Covid-19 impacts have also plagued Rio at the multi-billion dollar extension of the Oyu Tolgoi copper project in Mongolia, where the company is facing increasing diplomatic pressure from its partner the Mongolian Government over delays and cost blowouts.
Rio said site accommodation and manning levels were between 25 and 50% due to Covid restrictions in the Asian nation, estimating Covid-19 had given a US$140 million whack to the operations up to the end of September. It said today production will be no sooner than January 2023, back from a previous deadline of October 2022.

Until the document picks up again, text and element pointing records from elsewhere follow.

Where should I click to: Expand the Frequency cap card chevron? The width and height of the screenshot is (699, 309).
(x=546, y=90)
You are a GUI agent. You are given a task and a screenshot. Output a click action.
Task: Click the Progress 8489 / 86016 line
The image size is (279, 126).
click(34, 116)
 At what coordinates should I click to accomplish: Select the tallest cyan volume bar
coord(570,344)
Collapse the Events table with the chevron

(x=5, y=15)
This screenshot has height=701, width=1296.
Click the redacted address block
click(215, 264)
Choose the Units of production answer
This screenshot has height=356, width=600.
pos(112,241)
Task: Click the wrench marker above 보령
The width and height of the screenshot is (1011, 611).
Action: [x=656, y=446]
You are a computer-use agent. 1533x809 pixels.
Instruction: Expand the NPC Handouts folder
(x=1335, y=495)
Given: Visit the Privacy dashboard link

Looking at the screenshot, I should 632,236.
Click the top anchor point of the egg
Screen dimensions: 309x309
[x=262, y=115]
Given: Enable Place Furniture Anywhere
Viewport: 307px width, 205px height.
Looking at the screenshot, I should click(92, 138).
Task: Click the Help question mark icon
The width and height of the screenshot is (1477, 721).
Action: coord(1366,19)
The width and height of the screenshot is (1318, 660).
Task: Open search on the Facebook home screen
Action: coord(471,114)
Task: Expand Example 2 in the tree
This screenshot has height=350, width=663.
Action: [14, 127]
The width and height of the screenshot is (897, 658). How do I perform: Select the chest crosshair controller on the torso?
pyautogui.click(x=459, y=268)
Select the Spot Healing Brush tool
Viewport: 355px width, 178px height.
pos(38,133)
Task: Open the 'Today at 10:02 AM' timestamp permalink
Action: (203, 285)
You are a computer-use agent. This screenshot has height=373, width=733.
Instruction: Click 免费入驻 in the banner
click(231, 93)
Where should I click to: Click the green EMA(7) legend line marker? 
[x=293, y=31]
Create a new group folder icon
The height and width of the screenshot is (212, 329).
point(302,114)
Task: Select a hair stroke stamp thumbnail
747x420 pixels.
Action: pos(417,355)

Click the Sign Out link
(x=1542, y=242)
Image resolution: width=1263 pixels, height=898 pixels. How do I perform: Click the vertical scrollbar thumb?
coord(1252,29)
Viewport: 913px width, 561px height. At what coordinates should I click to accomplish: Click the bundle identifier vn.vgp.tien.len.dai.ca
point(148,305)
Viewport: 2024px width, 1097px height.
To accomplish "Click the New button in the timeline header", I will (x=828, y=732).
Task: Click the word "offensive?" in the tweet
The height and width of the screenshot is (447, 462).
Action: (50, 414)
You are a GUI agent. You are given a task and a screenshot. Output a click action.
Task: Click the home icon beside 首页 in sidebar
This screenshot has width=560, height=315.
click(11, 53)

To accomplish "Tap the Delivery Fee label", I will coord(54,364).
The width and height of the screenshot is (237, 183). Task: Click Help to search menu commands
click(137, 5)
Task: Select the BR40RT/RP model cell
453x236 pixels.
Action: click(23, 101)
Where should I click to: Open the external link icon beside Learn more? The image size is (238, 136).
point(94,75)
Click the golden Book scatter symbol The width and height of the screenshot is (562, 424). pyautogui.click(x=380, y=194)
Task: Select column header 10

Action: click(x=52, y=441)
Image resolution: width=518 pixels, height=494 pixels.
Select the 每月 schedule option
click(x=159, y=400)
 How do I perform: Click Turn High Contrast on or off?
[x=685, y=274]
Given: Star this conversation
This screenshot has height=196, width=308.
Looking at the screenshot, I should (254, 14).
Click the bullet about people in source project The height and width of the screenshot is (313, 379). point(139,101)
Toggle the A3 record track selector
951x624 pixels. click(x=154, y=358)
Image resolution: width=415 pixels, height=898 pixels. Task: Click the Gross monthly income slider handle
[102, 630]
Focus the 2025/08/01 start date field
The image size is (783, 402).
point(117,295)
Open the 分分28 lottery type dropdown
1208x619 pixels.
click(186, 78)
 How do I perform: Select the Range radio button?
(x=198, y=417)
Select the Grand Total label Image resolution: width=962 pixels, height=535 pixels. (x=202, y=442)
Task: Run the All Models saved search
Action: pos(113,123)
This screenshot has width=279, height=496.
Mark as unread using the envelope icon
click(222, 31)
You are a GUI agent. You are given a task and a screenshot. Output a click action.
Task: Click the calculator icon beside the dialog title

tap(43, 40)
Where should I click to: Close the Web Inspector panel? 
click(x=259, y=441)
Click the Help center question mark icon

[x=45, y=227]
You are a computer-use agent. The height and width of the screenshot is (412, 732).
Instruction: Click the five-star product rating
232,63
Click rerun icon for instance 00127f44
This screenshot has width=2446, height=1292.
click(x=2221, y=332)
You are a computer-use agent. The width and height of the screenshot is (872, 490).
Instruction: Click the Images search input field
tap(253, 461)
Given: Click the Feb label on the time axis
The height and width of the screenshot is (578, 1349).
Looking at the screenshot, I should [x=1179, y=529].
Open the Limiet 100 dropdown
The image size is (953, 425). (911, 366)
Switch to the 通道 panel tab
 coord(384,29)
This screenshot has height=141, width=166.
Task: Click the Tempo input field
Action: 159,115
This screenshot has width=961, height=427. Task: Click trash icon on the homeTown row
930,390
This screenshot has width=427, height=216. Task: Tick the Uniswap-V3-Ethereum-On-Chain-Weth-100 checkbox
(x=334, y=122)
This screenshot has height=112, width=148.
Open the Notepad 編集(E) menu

Bauxite guidance was also reduced, whole alumina and aluminium guidance remained unchanged.
Rio CEO Jakub Stausholm, who took the helm of the miner last year after JS Jacques was rolled following the Juukan Gorge debacle, was understated in his response to the results, churlishly describing it as “an opportunity to raise our performance”.
“The third quarter has demonstrated the resilience of our people in dealing with ongoing COVID-19 challenges. It has been another difficult quarter operationally and despite improving versus the prior quarter, we recognise the opportunity to raise our performance. We have consequently modestly adjusted our guidance,” Stausholm said.
“We are progressing against our four pillars and striving to make Rio Tinto even stronger, notably to become the best operator. This will ensure we continue to deliver attractive returns to shareholders, invest in sustaining and growing our portfolio, and make a broader contribution to society, particularly in relation to the drive to net-zero carbon emissions.”
Rio announced plans yesterday to study the use of biomass as a commercial feedstock for steelmaking to replace coking coal after success in lab testing.
Iron ore prices rose to a bit under US$126/t last night, according to Fastmarkets MB, with premiums for higher grade iron ore products remaining significant amid strong steel prices.